Text block:
■ ■ ■ ■ ■ ■ ■

Recent issues of this paper reflect an uptick in labor resistance against the bosses’ assaults on our wages, working conditions, unity and dignity. Several articles this week point to the need to use union power to preserve life and limb. This will be posed ever sharper as the bosses’ competition becomes increasingly cutthroat in response to the deepening economic and social crisis of capitalism.

More than 4,500 workers were reportedly killed on the job last year. Based on “official” figures, nearly 4 million were injured or contracted job-related illnesses. And every worker knows what statistics don’t show: that the bosses’ relentless drive for profit at the expense of safety is matched by their campaign to conceal the inevitable results.

In Findlay, Ohio, 1,050 Steelworkers, already scarred by Cooper Tires’ injurious piece-rate system, are standing up to company demands to ramp it up as a way of “making us work harder for less pay,” as one worker put it.

■ ■ ■ ■ ■ ■ ■

Source excerpt:
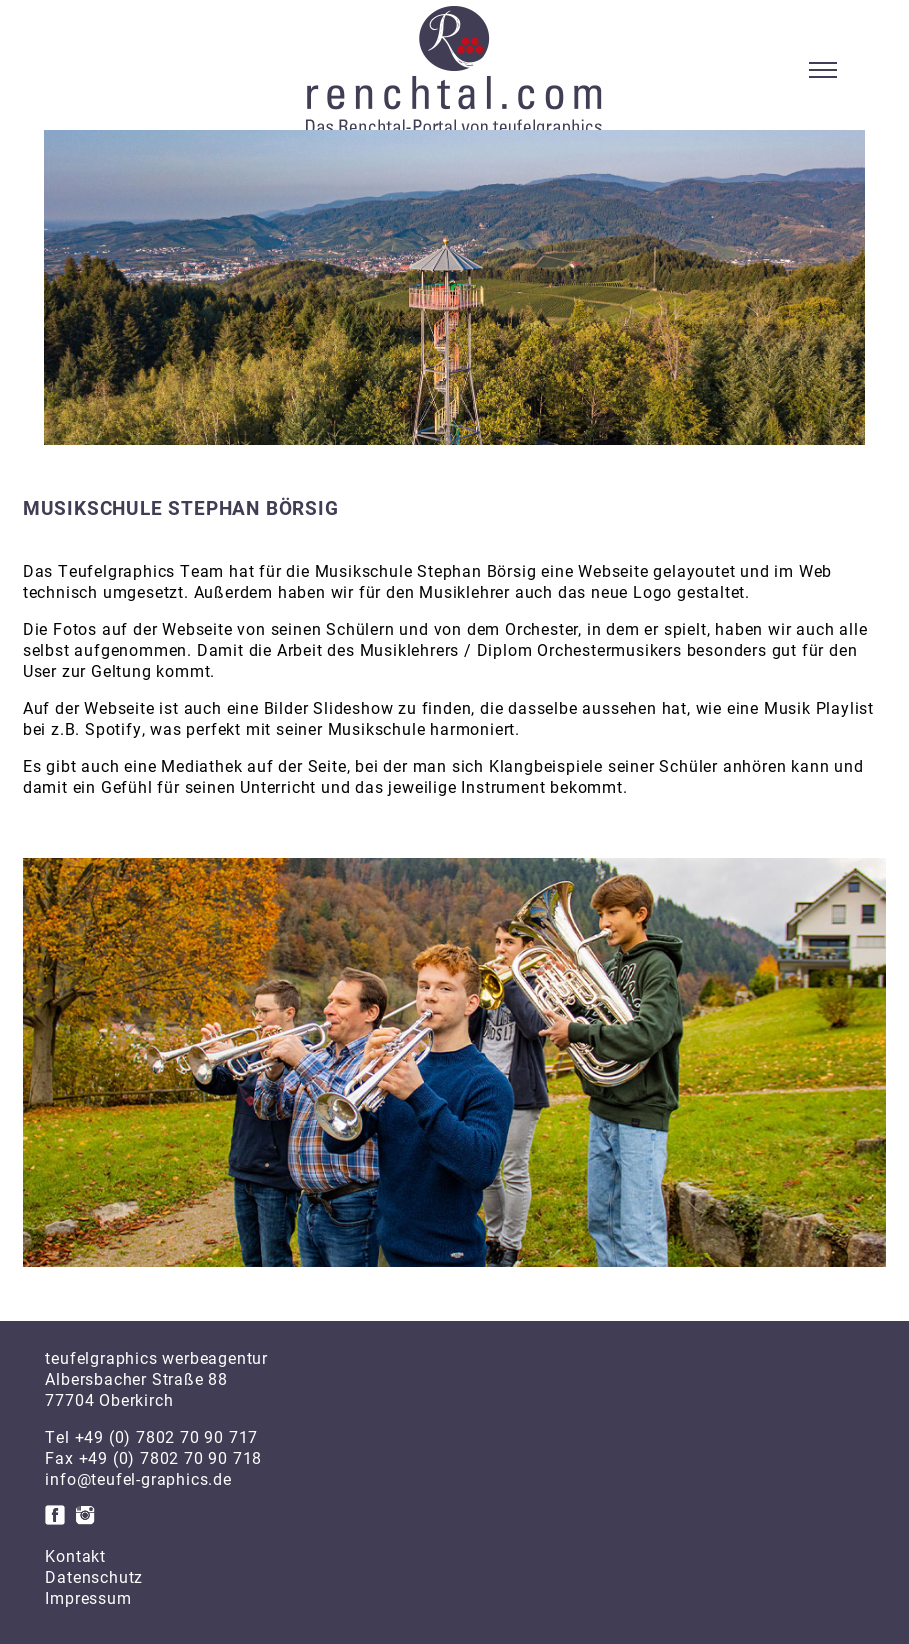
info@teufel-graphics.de (138, 1478)
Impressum (88, 1597)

■ ■ ■ ■ ■ ■ ■

What the task asks: Write out the text on workplace safety and labor resistance, starting at "Recent issues of" and ending at "crisis of capitalism.".

Task solution:
Recent issues of this paper reflect an uptick in labor resistance against the bosses’ assaults on our wages, working conditions, unity and dignity. Several articles this week point to the need to use union power to preserve life and limb. This will be posed ever sharper as the bosses’ competition becomes increasingly cutthroat in response to the deepening economic and social crisis of capitalism.